Historical data shows high-risk pools come at a costly price

Over the last 35 years, high-risk pools have provided a coverage stopgap for individuals excluded from a traditional health insurance policy due to a pre-existing condition, but those programs have costly, according to a Kaiser Family Foundation issue brief.

The brief comes more than a month after House Republicans unveiled a replacement plan for the Affordable Care Act, which includes $25 billion in appropriations for “robust” high risk insurance pools.  

Decades prior to 2014, when the ACA barred insurers from excluding individuals with pre-existing conditions or charging them higher premiums, states established their own high-risk pools that offered coverage for residents locked out of private plans. Typically these state risk pools included premiums well above private insurance rates, coverage exclusions for pre-existing conditions, and lifetime or annual limits. By 2011, 35 state high-risk pools covered more than 226,000 people, but racked up $1.2 billion in annual losses.

In 2011 the federal government created the Pre-existing Condition Insurance Program (PCICP) as a temporary coverage solution for high-risk individuals leading up to new rules prohibiting insurance discrimination. The program’s enrollment peaked in March 2013 with nearly 115,000 members, and by the time it concluded six months later, the PCIP had sustained nearly $4 billion in losses.

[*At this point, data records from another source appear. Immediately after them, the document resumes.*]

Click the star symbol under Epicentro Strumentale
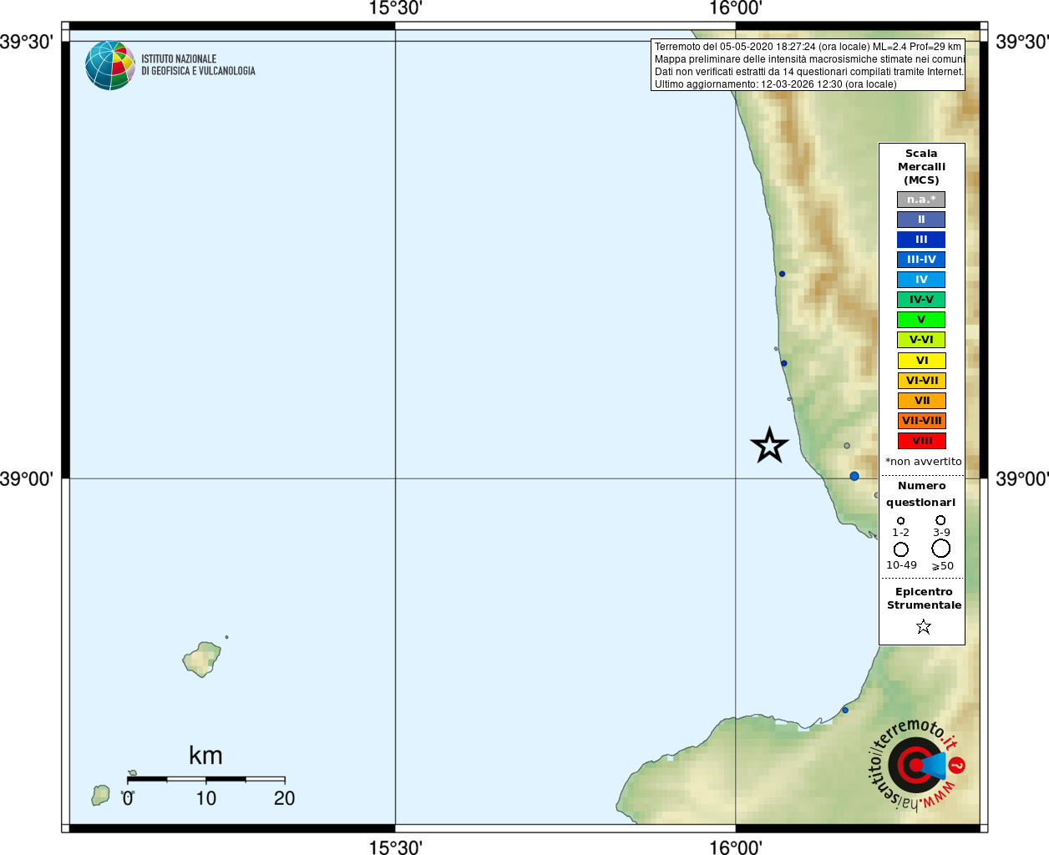[923, 626]
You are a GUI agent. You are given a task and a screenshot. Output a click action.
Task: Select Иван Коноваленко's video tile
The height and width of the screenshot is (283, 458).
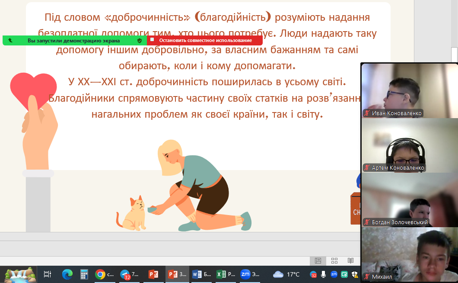click(x=409, y=90)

In a recent post, the Center for American Progress argued that the GOP's replacement plan would "quarantine people who are old and/or sick in separate, more expensive, and unsustainable markets," noting that high-risk pools have been cost prohibitive. CAP's post echoed previous arguments from policy experts that said the GOP’s plan to create state-based high-risk pools is unworkable because of skimpy coverage and high administrative costs.